Страница 9 из 10
Впрочем, не голословны ли утверждения Перси, что свою познавательную функцию литература выполняет неохотно и неумело, а то и просто предает ее забвению? Нет, не голословны. Если только не придавать этим утверждениям излишне обобщенный смысл.
Исключения, конечно, найдутся, ну да ведь и за подтверждениями дело не станет. Причем подтверждений так много, что впору говорить о тенденции, зорко подмеченной Перси. Ограничимся одним — зато довольно ярким — примером.
Совсем недавно, в прошлом году, «Иностранная литература» (№ 4) познакомила нас с Джоном Ирвингом, опубликовав его миниатюру «До Айовы рукой подать». Знакомство подзадержалось, потому что Ирвинг печатается с 60-х годов, а после того как он выпустил нашумевший роман «Мир по Гарпу» (1976), стало трудно рассуждать об американской прозе, обходя это имя. Хорошо, впрочем, что, хоть и с запозданием, Ирвинг представлен нашим читателям.

[Сохранённые записи]
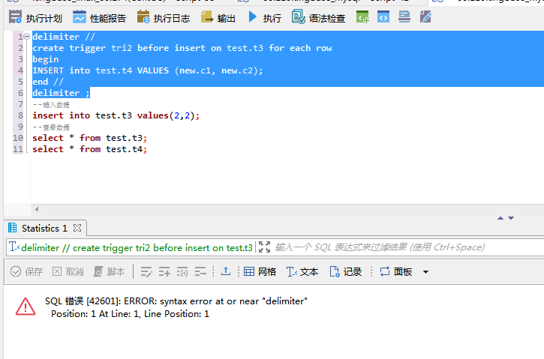544x359 pixels.
Task: Click the expand filter panel icon
Action: tap(264, 247)
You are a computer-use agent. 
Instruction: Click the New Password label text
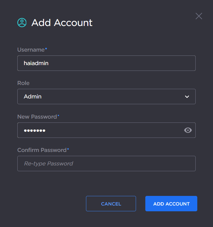coord(37,117)
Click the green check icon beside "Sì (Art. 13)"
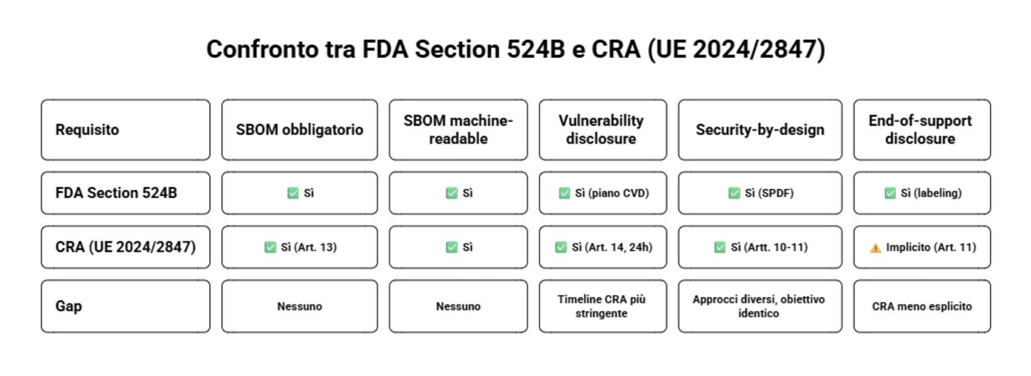The image size is (1031, 376). 270,247
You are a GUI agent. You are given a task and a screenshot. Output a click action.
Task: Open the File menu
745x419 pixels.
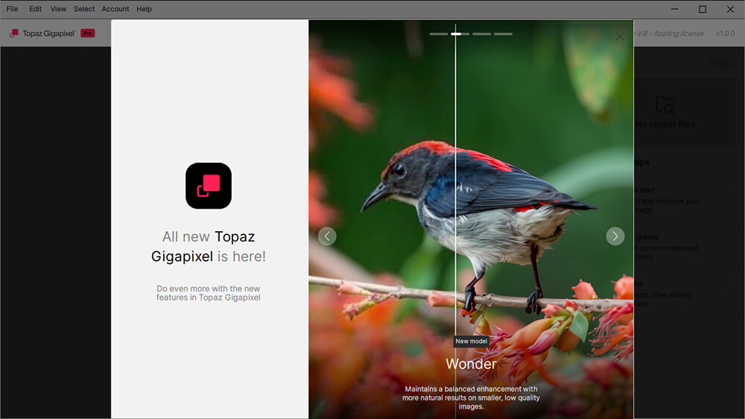[x=12, y=9]
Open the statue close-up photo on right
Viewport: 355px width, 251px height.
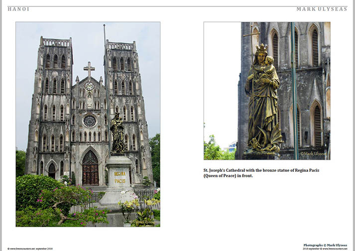(267, 90)
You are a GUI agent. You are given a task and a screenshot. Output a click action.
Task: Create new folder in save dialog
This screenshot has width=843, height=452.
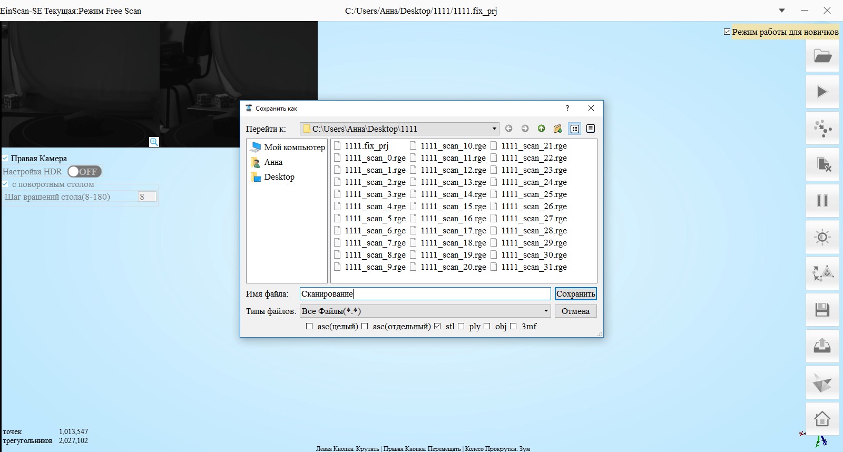(x=557, y=129)
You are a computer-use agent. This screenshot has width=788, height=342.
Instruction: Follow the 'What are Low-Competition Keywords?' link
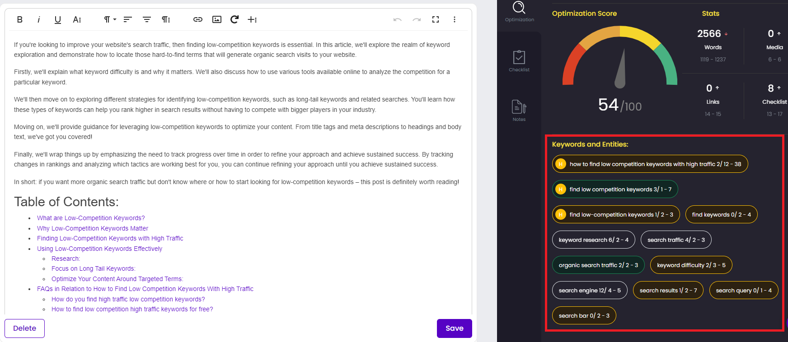click(x=91, y=218)
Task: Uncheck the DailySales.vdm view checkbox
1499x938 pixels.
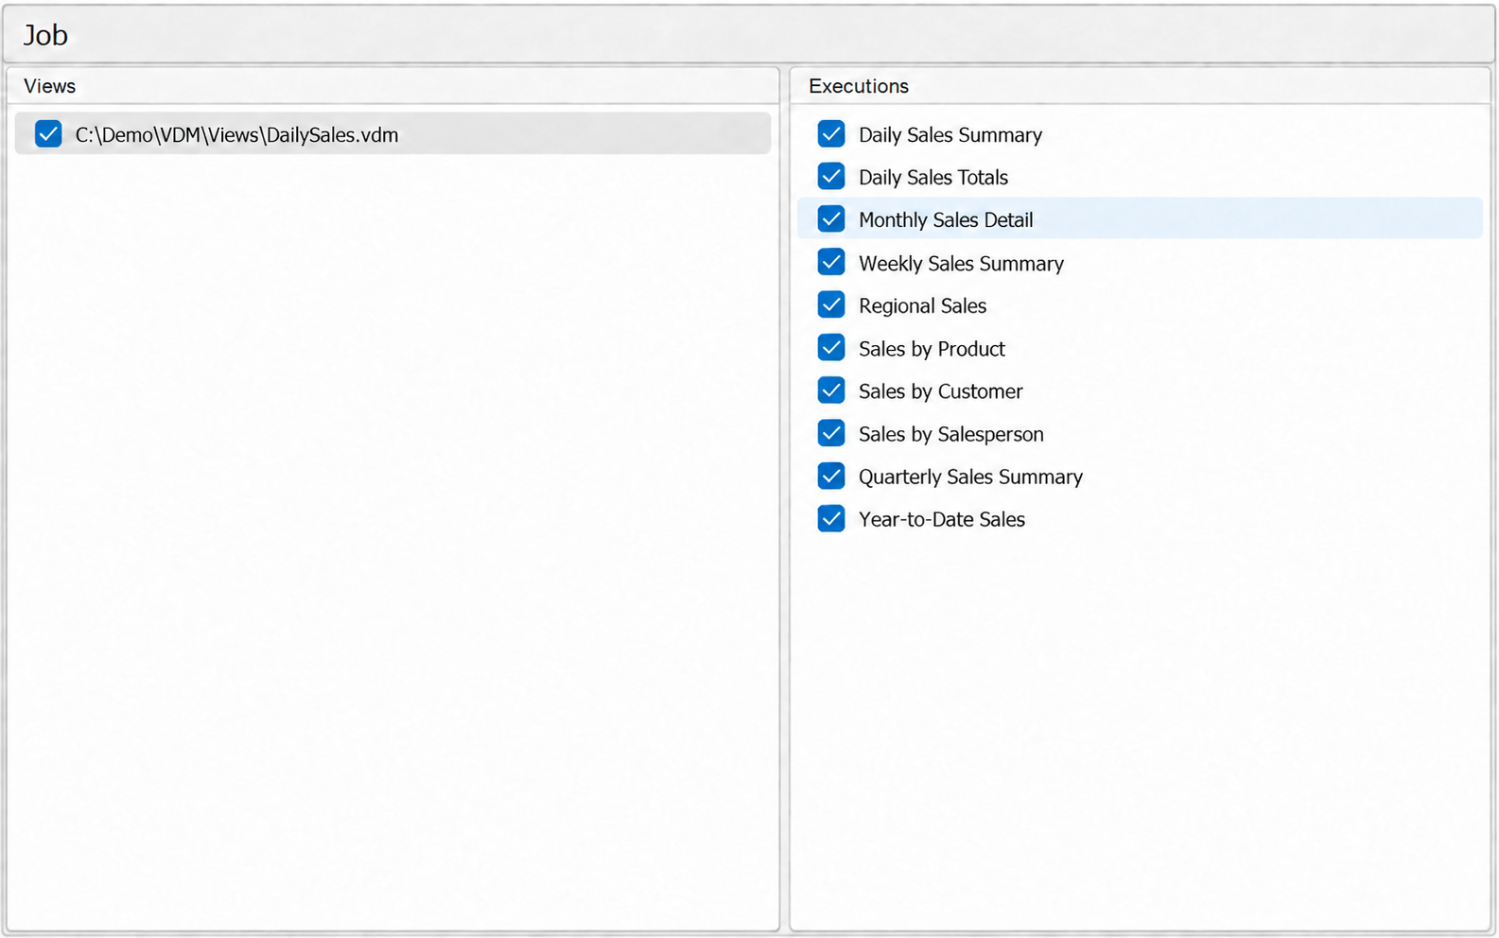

[Задания]
**1)** Какой роман Джона Ирвинга, вышедший в 1976 году, назван во фрагменте текста нашумевшим?
**2)** Продолжите фрагмент текста о Перси и Джоне Ирвинге, начав сразу после его последнего предложения.
Листинг здесь никакой роли не играет.

[Ответы по пунктам]
**1)** «Мир по Гарпу».

**2)**
Это стоило сделать не столько ввиду его реальных литературных заслуг, сколько по причине характерности явления.
Читавшим «Мир по Гарпу» или любой из двух последующих романов Ирвинга — «Отель „Нью-Гэмпшир“» (1981), «Инструкции для сидроварильни» (1985) — может показаться, что автор любит персонажей эксцентричных, не вполне от мира сего. Действительно, все они отмечены некоторой странностью поведения, из-за чего гротескные ситуации возникают в книгах Ирвинга поминутно и нередко обыгрываются с изобретательностью прирожденного юмориста.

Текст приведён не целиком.